Am 1. Maiwochenende 2015 war es soweit: Zum ersten Mal legten 18 Teilnehmerinnen und Teilnehmer bei der Handwerkskammer Düsseldorf die Prüfung zur Fachkraft Lehmbau ab. Nach Biberach und Herrstein ist Düsseldorf damit die dritte Adresse in Deutschland, wo diese Qualifikation erworben werden kann. Nach drei Wochen theoretischer und praktischer Unterweisung sind die Absolventen nun berechtigt die Berufsbezeichnung „Fachkraft im Lehmbau“ zu tragen und sich in die Handwerksrolle eintragen zu lassen. 4 Stunden theoretische und 6 Stunden praktische Prüfung liegen hinter ihnen.

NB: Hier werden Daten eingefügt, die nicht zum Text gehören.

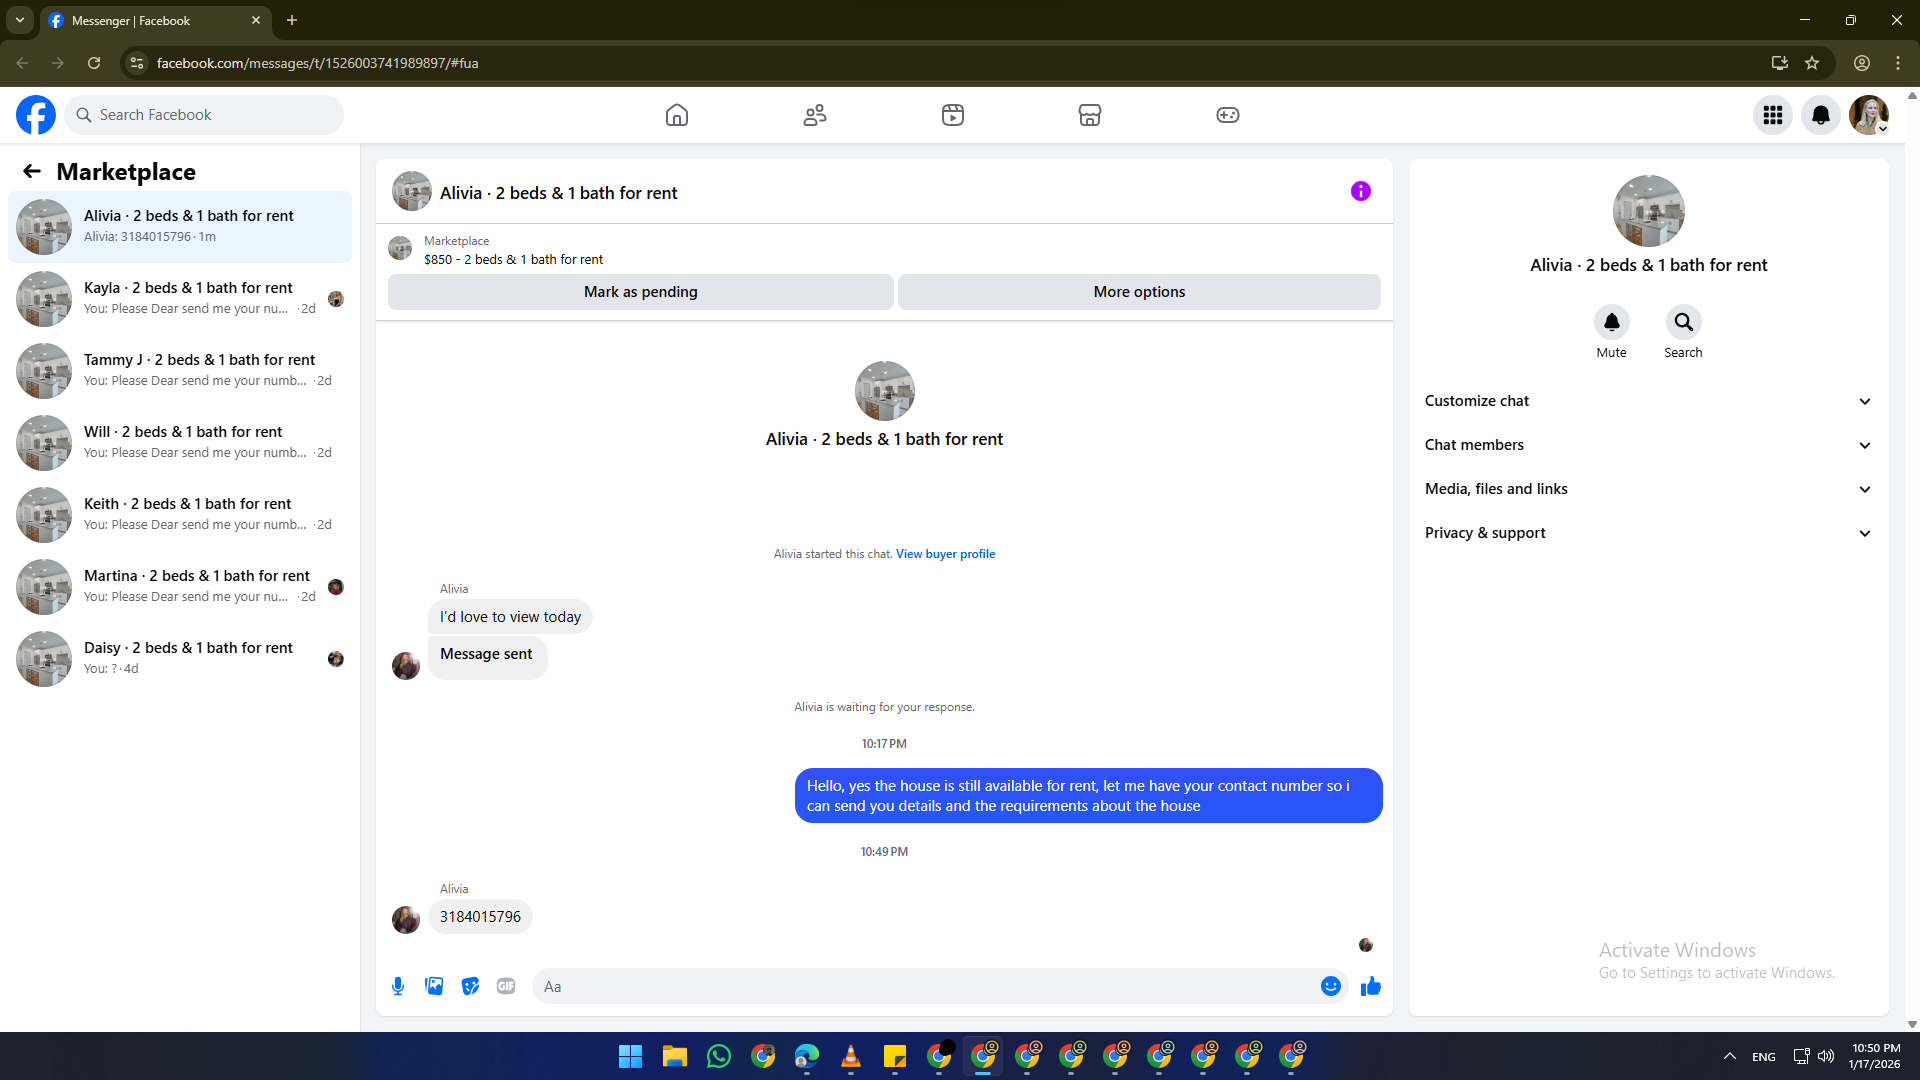1920x1080 pixels.
Task: Open the Facebook apps grid menu
Action: (x=1772, y=115)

Lehmbau-Fachkräfte “made in Düsseldorf”

Bester Laune: Absolventen und Dozenten des Kurses “Fachkraft Lehmbau” in Düsseldorf


Zweit Tage vor der Prüfung darf ich mich als Zaungast beim Lehrgang „Fachkraft Lehmbau“  umsehen. Als erstes schaue ich Alex Perschall aus Freiburg über die Schulter. Der gebürtige Hamburger lebt seit 2012 im Breisgau und hatte es im letzten Jahr nicht zum dortigen Lehrgang nach Biberach geschafft. Jetzt in Düsseldorf wollte er deshalb unbedingt dabei sein, denn der 28-jährige Zimmergeselle hat nach eigenem Bekunden „keine Lust mehr auf Glaswolle, Gipskarton & Co“. Vor kurzem hat Alex deshalb seine bisherige Arbeitsstelle bei einem „konventionellen“ Zimmereibetrieb gekündigt.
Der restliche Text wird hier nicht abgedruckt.